The Apprendi rule is now familiar: “Other than the fact of a prior conviction, any fact that increases the penalty for a crime beyond the prescribed statutory maximum must be submitted to a jury, and proved beyond a reasonable doubt.” 120 S.Ct. at 2362-63. In United States v. Doggett, 230 F.3d 160 (5th Cir.2000), we held that Apprendi applies to charges under 21 U.S.C. § 841, and requires that the quantity of drugs be submitted to a jury and proven beyond a reasonable doubt to be within that statutory provision establishing the possible punishment. Id. at 162. When a defendant is charged and convicted only of an unstated quantity, that defendant may only be sentenced under the applicable default provisions of § 841. For marijuana, § 841(b)(1)(D) states the default. See United States v. Salazar-Flores, 238 F.3d 672 (5th Cir.2001). It provides that for less than 50 kilograms of marijuana, an offender faces a maximum sentence of five years, or ten years if a recidivist. 21 U.S.C. § 841(b)(1)(D). Longoria’s sentence of 69 months is 5.75 years, which exceeds the amount permitted by § 841(b)(1)(D).

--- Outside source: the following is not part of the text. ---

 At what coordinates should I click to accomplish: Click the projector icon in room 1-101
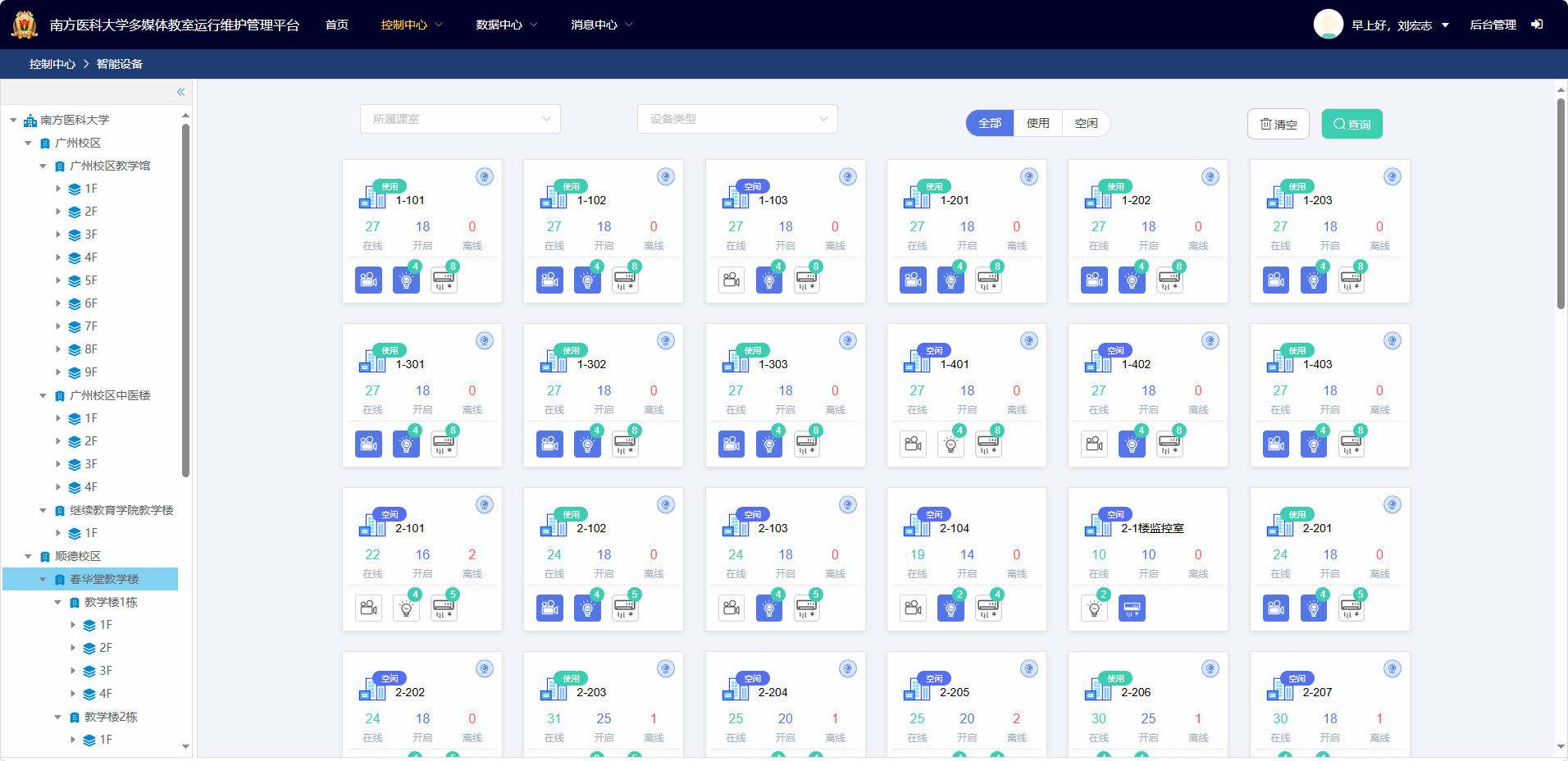(x=368, y=280)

Longoria, however, pled guilty. His guilty plea was not conditional, and did not reserve the right to appeal this issue. We must, therefore, confront the question of how, if at all, we review the deficiency in Longoria’s indictment in light of his guilty plea. Failure to charge an offense in the indictment is a jurisdictional error. See United States v. Richards, 204 F.3d 177 (5th Cir.2000); United States v. Cabrera-Teran, 168 F.3d 141 (5th Cir.1999). The grand jury’s issuance of an indictment is what gives federal courts jurisdiction to hear a criminal case and impose a sentence. We hold that the failure of Longo-ria’s indictment to charge a drug quantity and its specific reference to § 841(b)(1)(D) deprived the district court of jurisdiction to sentence Longoria under any provision other than § 841(b)(1)(D). Criminal cases are no exception to the rule that parties cannot, by consent or waiver, manufacture federal jurisdiction. As we have repeatedly held, a guilty plea does not waive jurisdictional defects. See United States v. Armstrong, 951 F.2d 626, 628 (5th Cir.1992); United States v. Harper, 901 F.2d 471, 472 (5th Cir.1990); United States v. Meacham, 626 F.2d 503, 510 (5th Cir.1980).

We, therefore, VACATE Longoria’s sentence and REMAND for resentencing in a manner consistent with this opinion.